La dette française rattrapée par la crise géopolitique
Après l'adoption tardive, via l'article 49.3, du projet de loi de finances 2026 début février, le sujet explosif de la dette publique avait été momentanément éclipsé par les élections municipales. Cette trêve fut de courte durée. Dans le sillage de la guerre en Iran, le fardeau de l'État français – qui avoisine les 3 500 milliards d'euros – a rapidement ressurgi au premier plan des préoccupations gouvernementales.
Une pression financière accrue
Alors que les marchés financiers surveillaient depuis plusieurs mois avec une nervosité croissante le déficit hexagonal, le conflit au Moyen-Orient a considérablement accentué la pression. Le taux à 10 ans auquel la France emprunte pour se financer a connu une hausse spectaculaire, passant de 3,2 % à 3,7 % en l'espace de quelques semaines, avec un pic à 3,9 %, un niveau jamais observé depuis la crise financière de 2008.

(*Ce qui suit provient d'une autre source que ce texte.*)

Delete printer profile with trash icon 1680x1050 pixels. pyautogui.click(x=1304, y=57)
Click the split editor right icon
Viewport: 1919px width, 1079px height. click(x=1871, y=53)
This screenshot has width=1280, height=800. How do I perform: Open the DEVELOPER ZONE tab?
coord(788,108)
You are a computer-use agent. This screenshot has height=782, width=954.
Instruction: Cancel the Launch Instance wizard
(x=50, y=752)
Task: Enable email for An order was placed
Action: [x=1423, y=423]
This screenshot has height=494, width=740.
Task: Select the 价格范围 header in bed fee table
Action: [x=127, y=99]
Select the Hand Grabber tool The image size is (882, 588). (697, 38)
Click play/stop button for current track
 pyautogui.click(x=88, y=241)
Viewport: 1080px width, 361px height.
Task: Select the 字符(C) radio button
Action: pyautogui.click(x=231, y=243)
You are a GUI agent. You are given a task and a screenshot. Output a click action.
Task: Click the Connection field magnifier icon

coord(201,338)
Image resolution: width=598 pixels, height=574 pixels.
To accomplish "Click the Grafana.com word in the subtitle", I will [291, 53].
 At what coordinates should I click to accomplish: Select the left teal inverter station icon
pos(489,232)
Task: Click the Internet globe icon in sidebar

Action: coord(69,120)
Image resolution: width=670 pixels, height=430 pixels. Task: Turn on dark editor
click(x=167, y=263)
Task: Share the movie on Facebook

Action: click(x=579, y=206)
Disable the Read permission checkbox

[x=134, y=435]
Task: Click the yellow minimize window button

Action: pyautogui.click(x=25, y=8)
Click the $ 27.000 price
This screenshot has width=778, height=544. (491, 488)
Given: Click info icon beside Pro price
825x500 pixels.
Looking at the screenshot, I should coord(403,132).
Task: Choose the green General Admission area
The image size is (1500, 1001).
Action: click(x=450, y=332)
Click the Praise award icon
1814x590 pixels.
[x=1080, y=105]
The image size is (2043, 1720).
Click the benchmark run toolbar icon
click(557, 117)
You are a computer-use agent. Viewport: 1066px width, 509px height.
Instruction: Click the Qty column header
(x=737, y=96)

Cette envolée s'explique principalement par le blocage prolongé du détroit d'Ormuz et l'explosion conséquente des prix des carburants. Face à cette situation, les investisseurs ont anticipé une future hausse des taux directeurs de la Banque centrale européenne, mesure destinée à juguler l'inflation générée par ces tensions géopolitiques.
Une facture qui s'alourdit dangereusement
L'addition pourrait s'avérer particulièrement salée pour les finances publiques françaises. L'économiste et consultant indépendant Norbert Gaillard, spécialiste du risque souverain, a réalisé des calculs précis. Cette année, l'Agence France Trésor prévoit d'émettre 310 milliards d'euros d'obligations sur les marchés.
"Pour un tel besoin de financement, composé à 85 % de dette à 10 ans, 5 % à 30 ans et 10 % à court terme, le surcoût serait d’environ 10 milliards d’euros sur un an si les taux d'intérêt se maintenaient à ce niveau", détaille l'expert. La facture s'élève même déjà, selon ses estimations, à 500 millions d'euros depuis le début de l'opération militaire israélo-américaine dans la région.
Cette dynamique inquiétante alourdirait encore un peu plus une charge de la dette qui approchait déjà les 60 milliards d'euros en 2025, un montant qui, selon les projections, risque de doubler d'ici l'horizon 2030.
La souveraineté budgétaire menacée
Une telle pression sur nos finances publiques menace durablement la souveraineté budgétaire et monétaire de la France. "Elle est fragilisée par la dépendance intégrale aux jugements des marchés financiers", souligne Benjamin Lemoine, chercheur CNRS au centre Maurice Halbwachs.
"Loin de n’évaluer que des données chiffrées et froides, ils expriment des goûts et des dégoûts : s’ils n’aiment pas l’instabilité en soi, ils craignent encore plus des orientations politiques qui pourraient remettre en question le paiement sacralisé de la dette." Cette dépendance aux humeurs des marchés rend la position française particulièrement vulnérable dans un contexte international tendu.